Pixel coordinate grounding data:
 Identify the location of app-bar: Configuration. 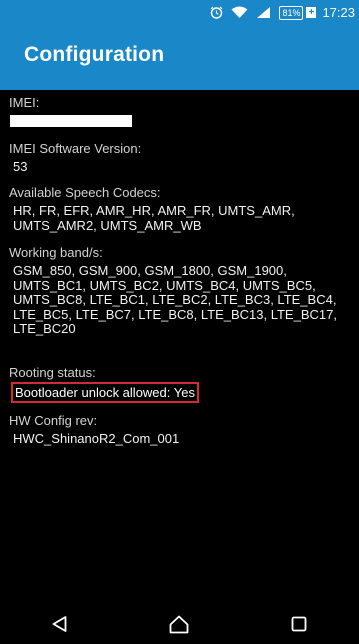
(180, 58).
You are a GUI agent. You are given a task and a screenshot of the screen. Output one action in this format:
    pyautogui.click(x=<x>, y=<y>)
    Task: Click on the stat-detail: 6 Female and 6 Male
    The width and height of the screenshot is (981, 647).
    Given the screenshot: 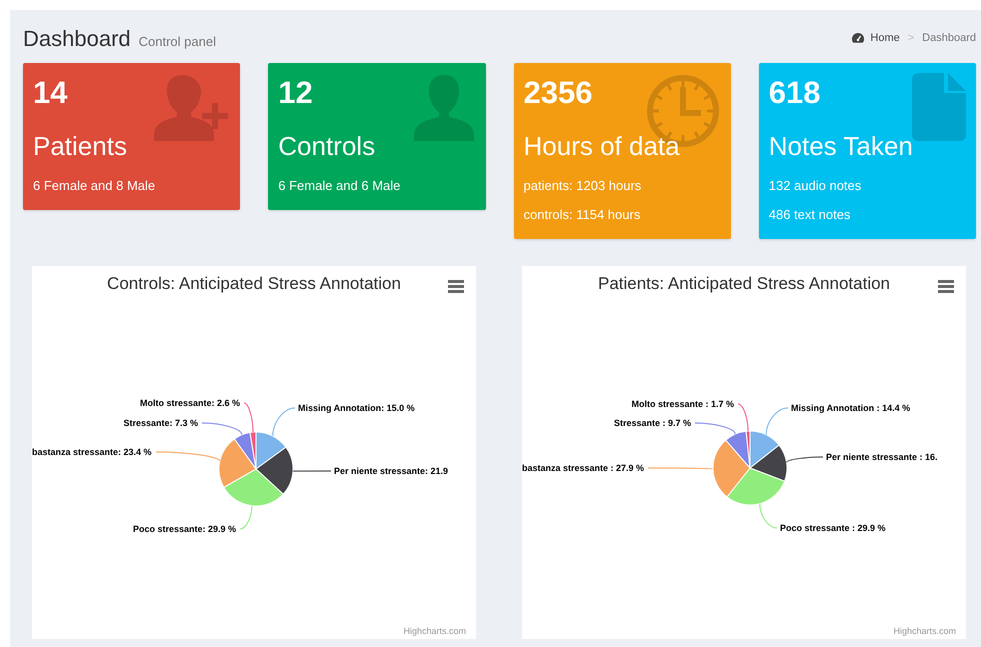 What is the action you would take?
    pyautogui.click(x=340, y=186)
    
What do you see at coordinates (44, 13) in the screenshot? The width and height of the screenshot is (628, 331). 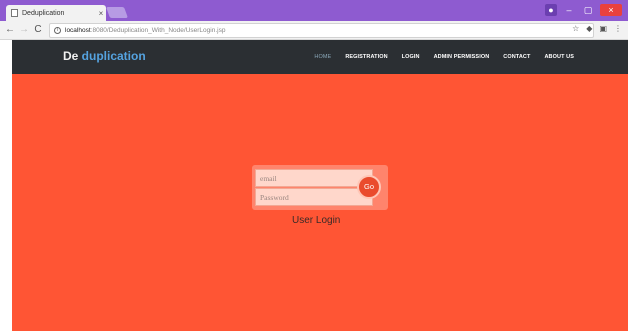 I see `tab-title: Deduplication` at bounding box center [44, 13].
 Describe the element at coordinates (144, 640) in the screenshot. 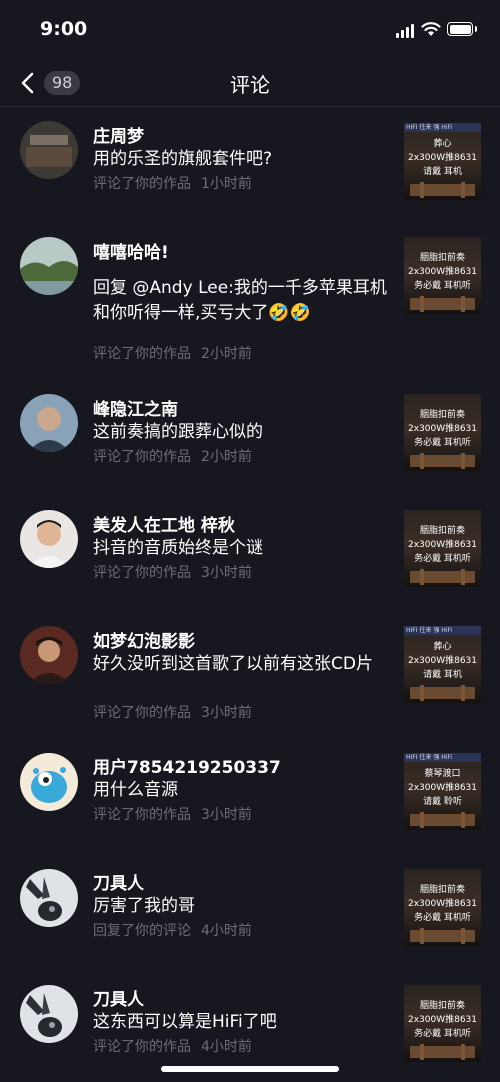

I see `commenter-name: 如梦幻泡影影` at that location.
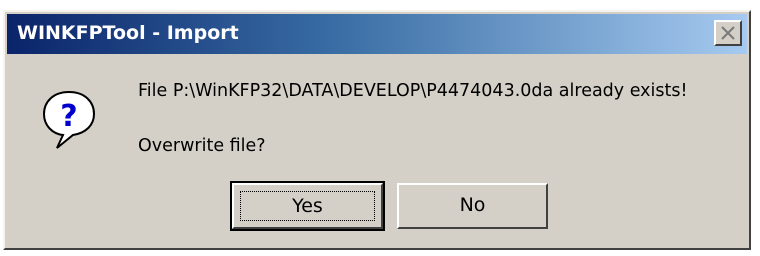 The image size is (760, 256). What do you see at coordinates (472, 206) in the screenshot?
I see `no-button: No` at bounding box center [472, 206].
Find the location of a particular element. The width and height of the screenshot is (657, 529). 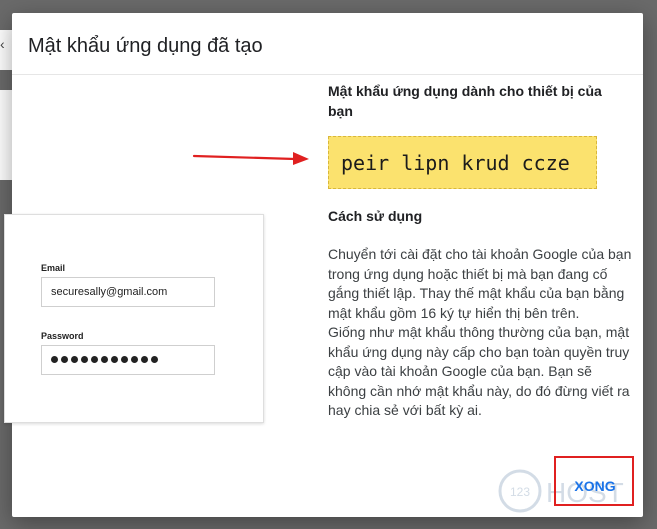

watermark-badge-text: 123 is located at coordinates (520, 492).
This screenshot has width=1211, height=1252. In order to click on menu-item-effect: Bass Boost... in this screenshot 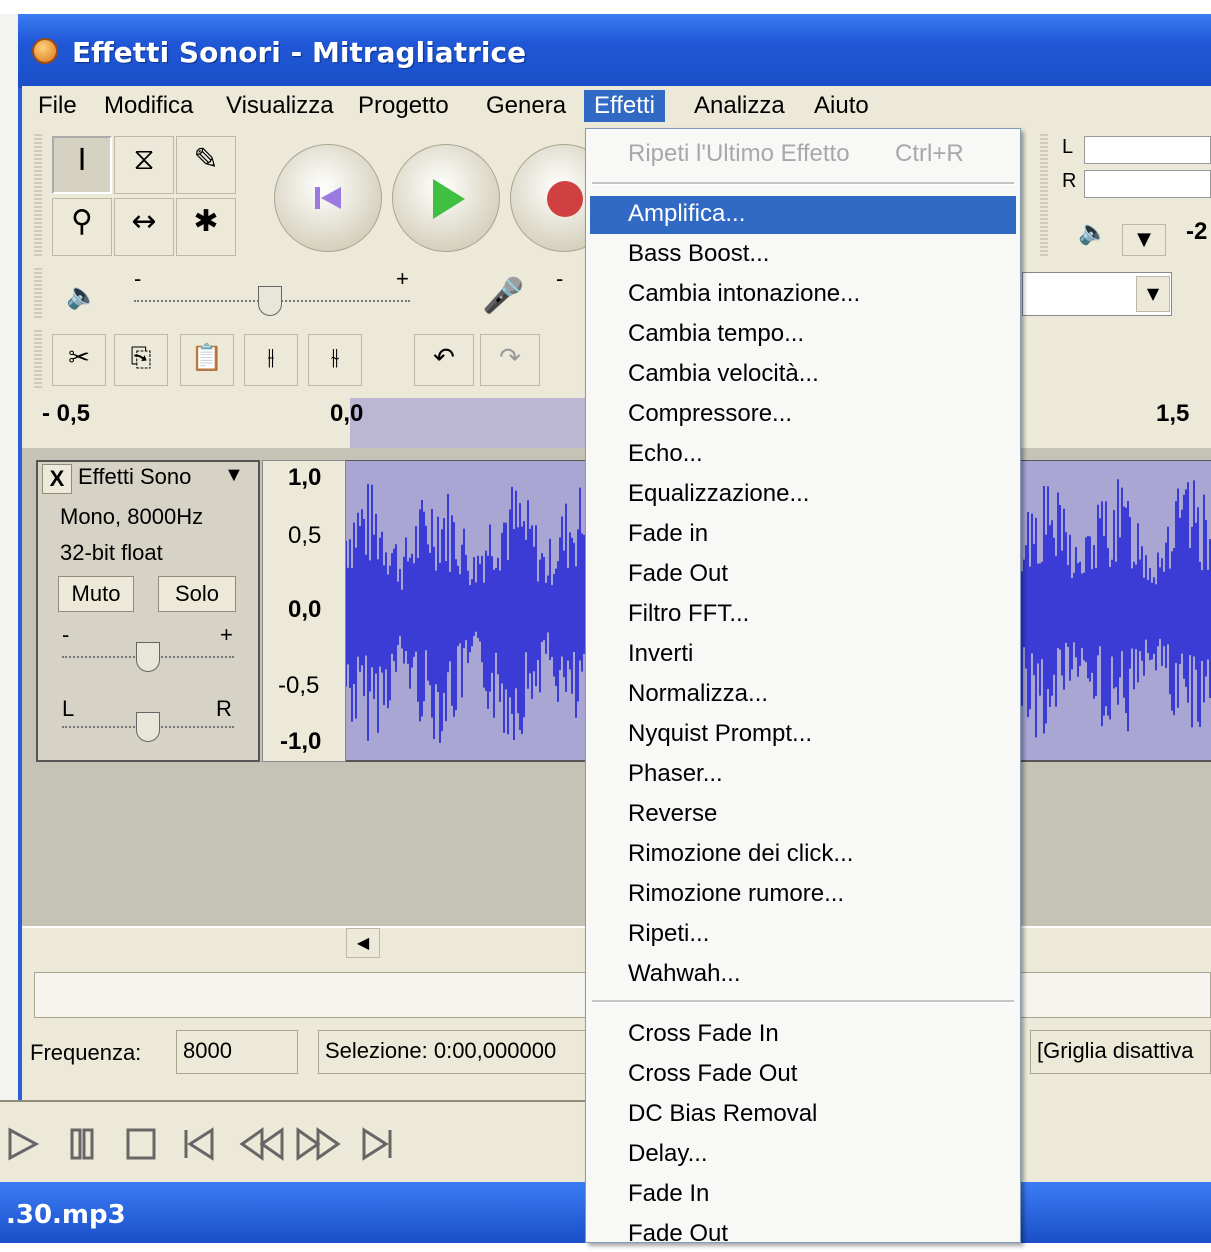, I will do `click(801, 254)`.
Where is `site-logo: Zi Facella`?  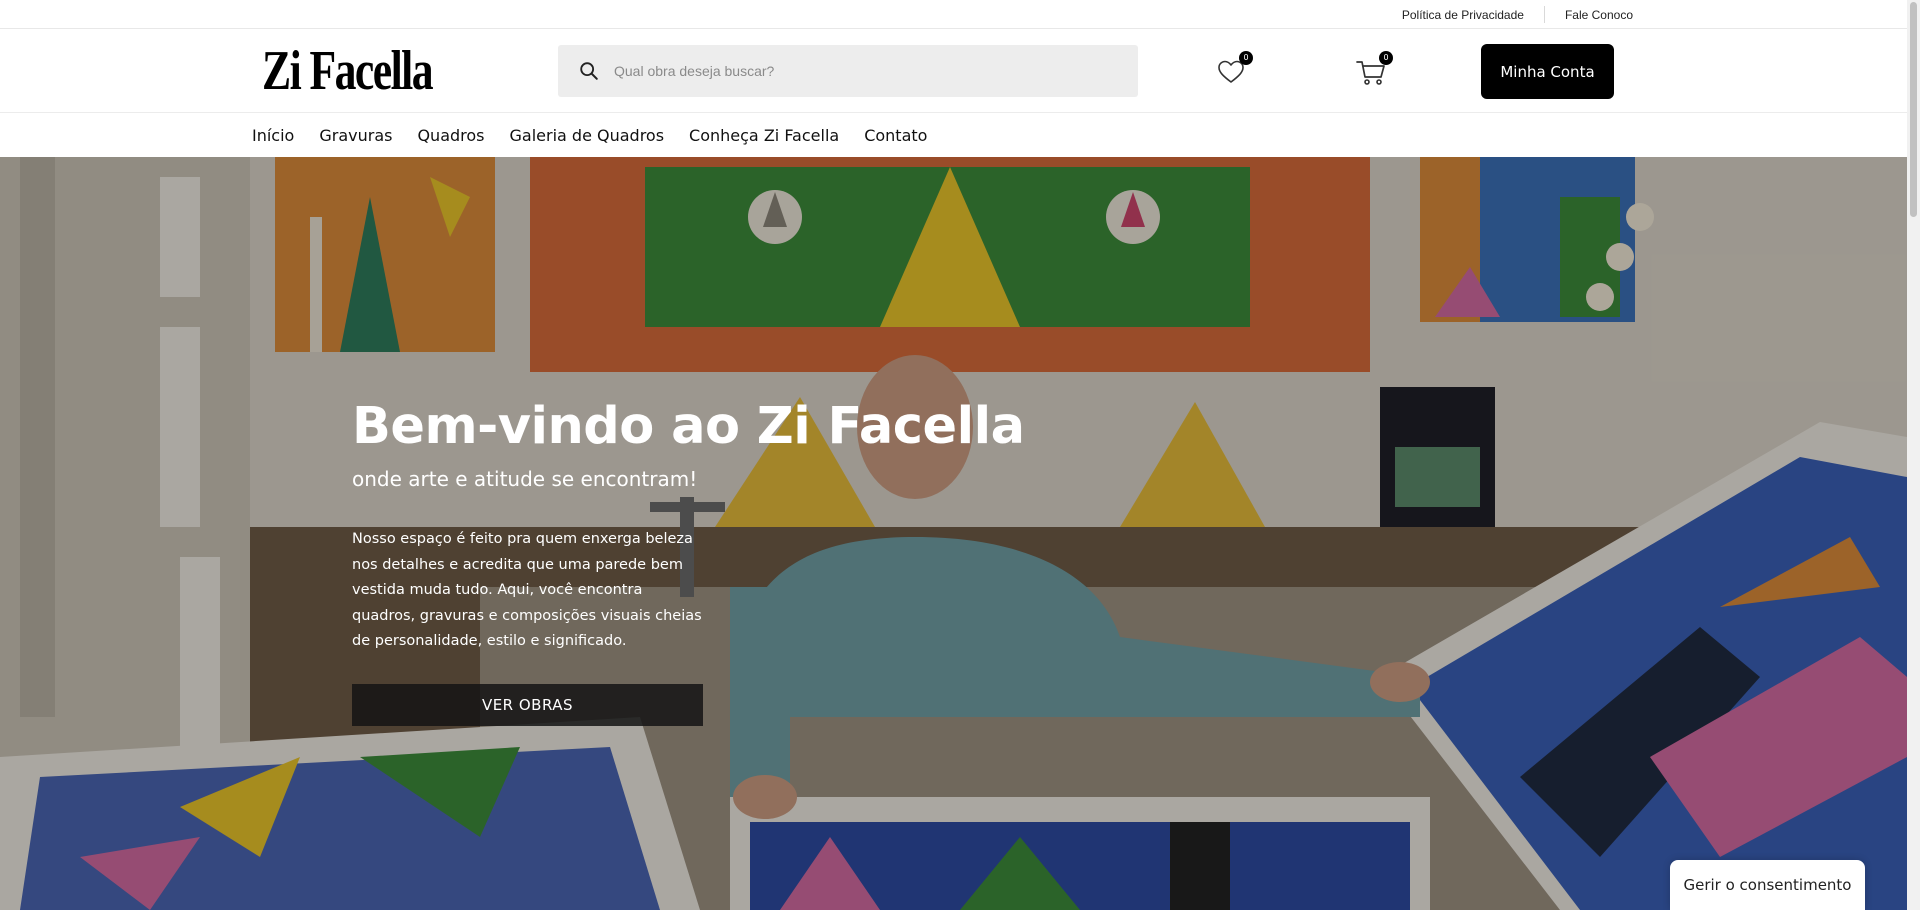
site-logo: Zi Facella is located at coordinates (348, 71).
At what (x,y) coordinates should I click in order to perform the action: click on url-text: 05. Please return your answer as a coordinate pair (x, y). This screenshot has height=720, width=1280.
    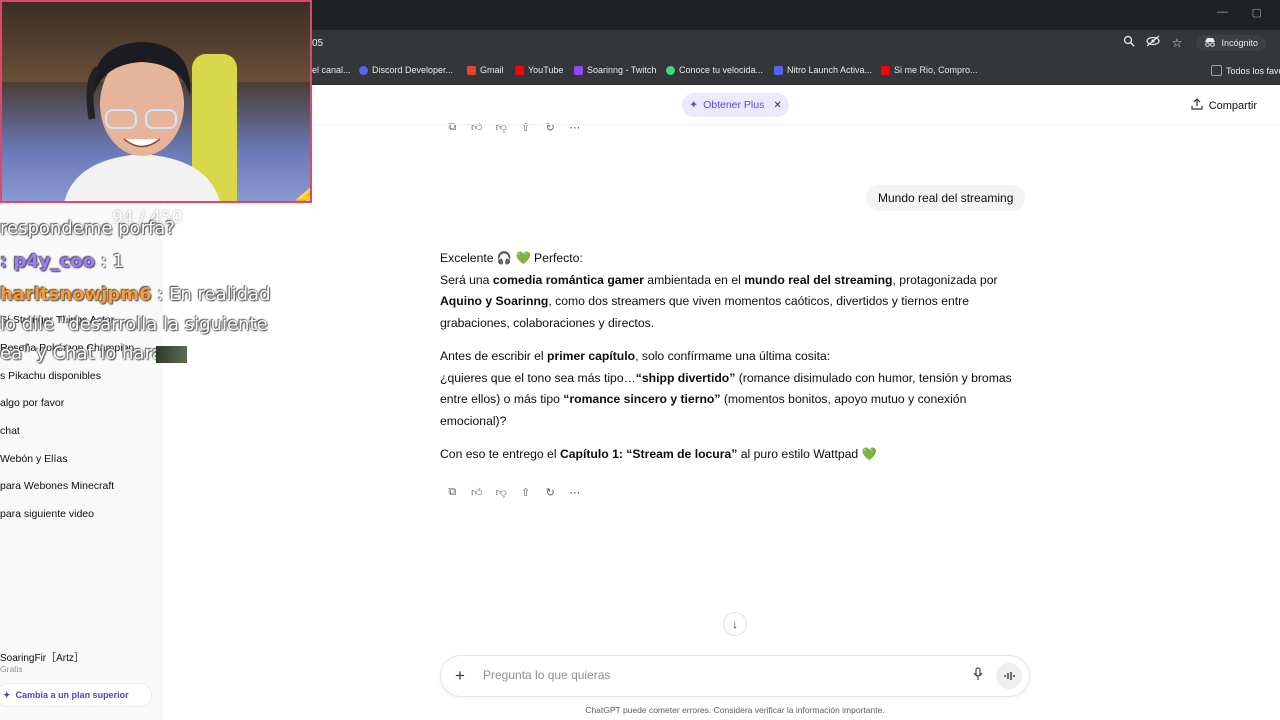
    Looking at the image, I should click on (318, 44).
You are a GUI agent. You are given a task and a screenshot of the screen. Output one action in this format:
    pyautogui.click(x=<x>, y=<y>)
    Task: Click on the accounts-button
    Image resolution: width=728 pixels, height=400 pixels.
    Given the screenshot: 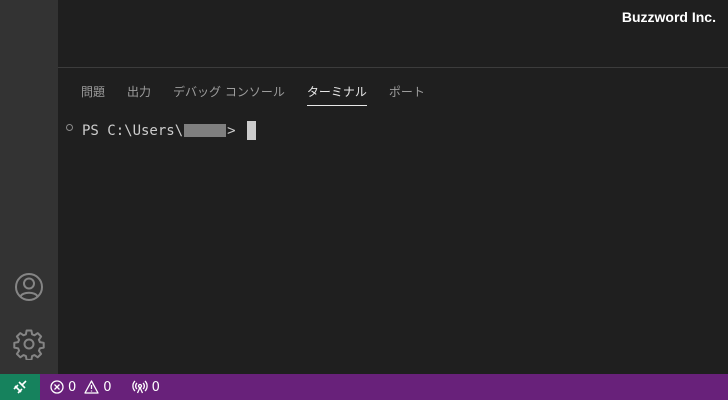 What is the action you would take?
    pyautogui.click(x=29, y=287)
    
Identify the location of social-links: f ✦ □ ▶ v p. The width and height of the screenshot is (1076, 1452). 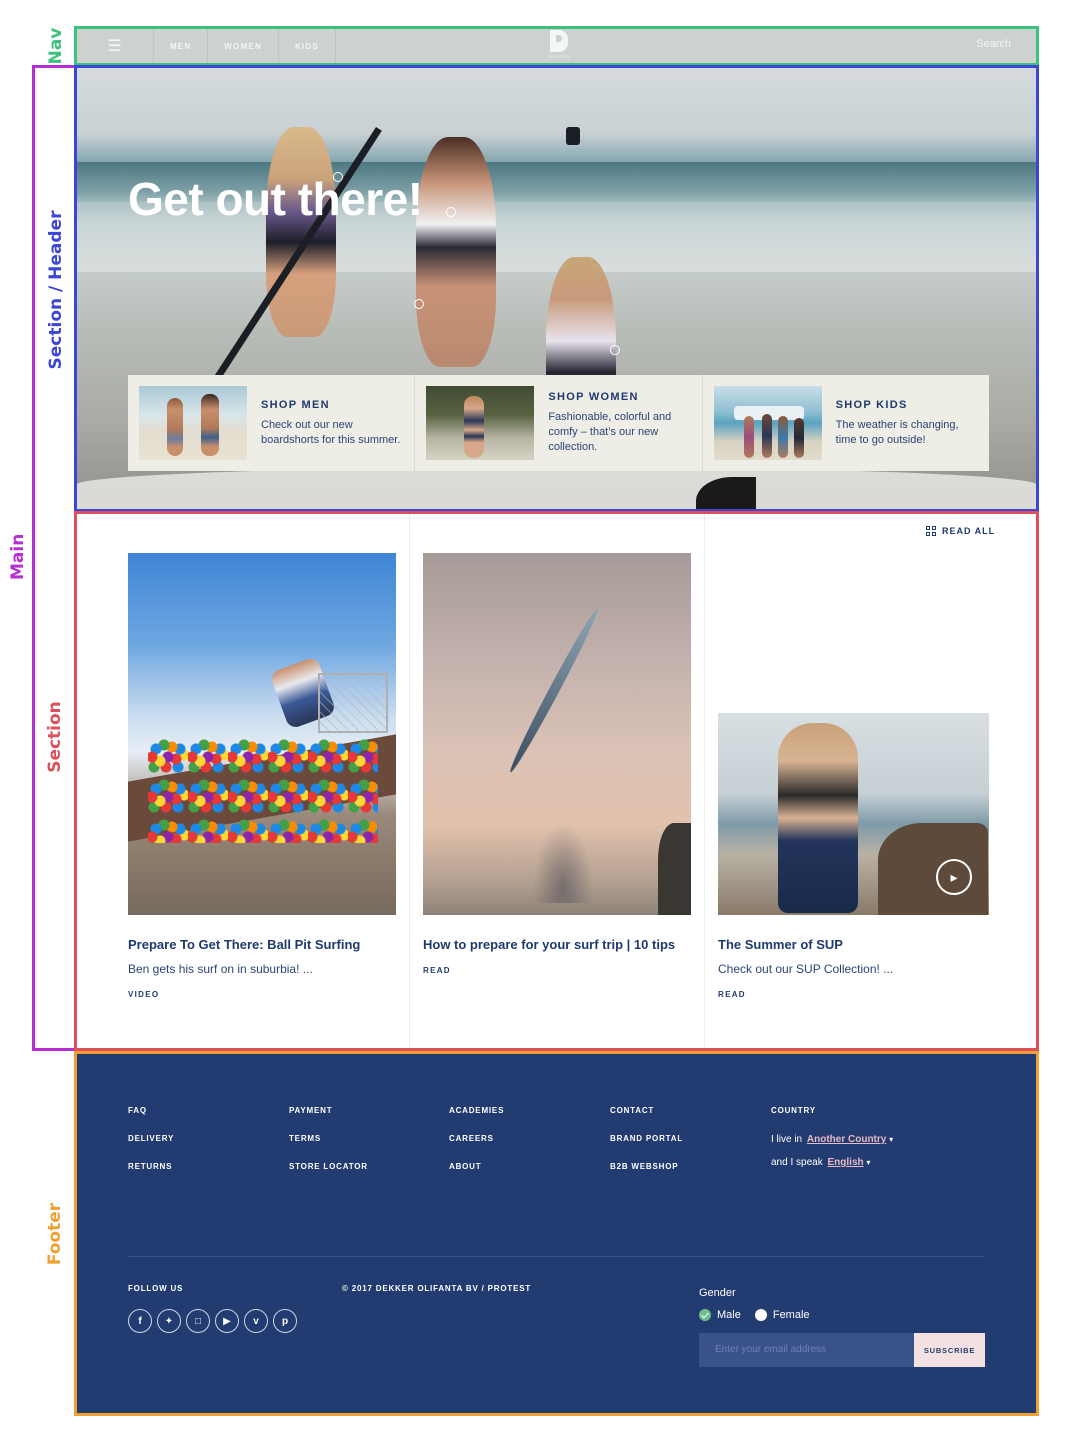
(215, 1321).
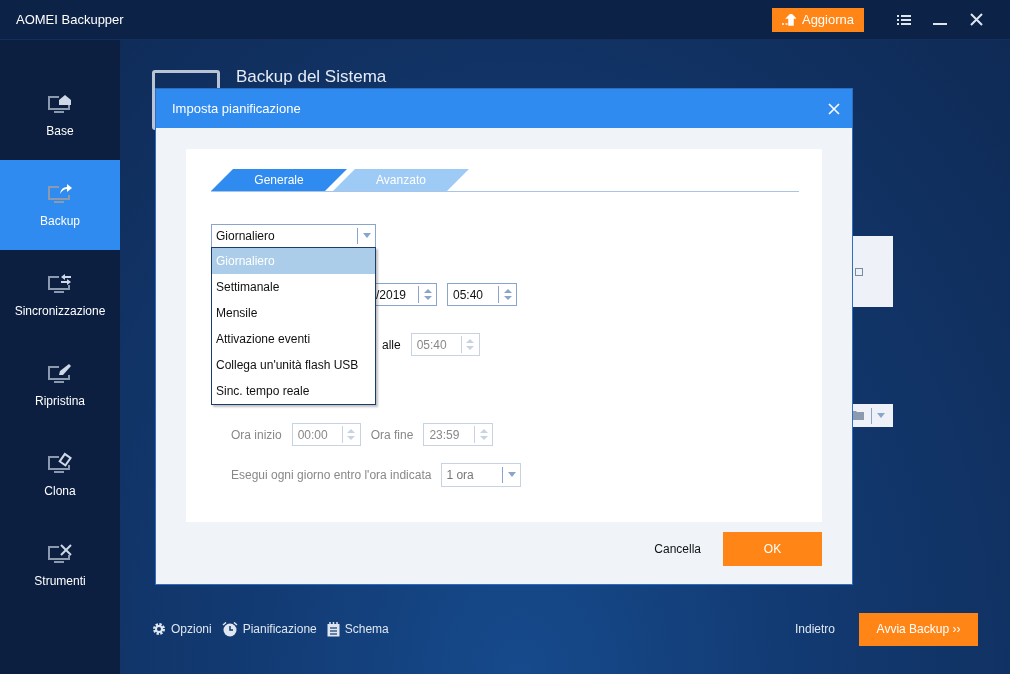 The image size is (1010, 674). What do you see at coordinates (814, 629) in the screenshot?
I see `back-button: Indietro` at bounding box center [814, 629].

Description of the task:
Reproduce the records from the line with "At what (x,y)" up to and including the line with "Looking at the", swapping "coordinate pair" for "position" and changing nothing else. Leave the pictures out of your answer.

Answer:
At what (x,y) coordinates should I click in order to perform the action: click on url-text: 05. Please return your answer as a position (x, y). This screenshot has height=720, width=1280.
    Looking at the image, I should click on (318, 44).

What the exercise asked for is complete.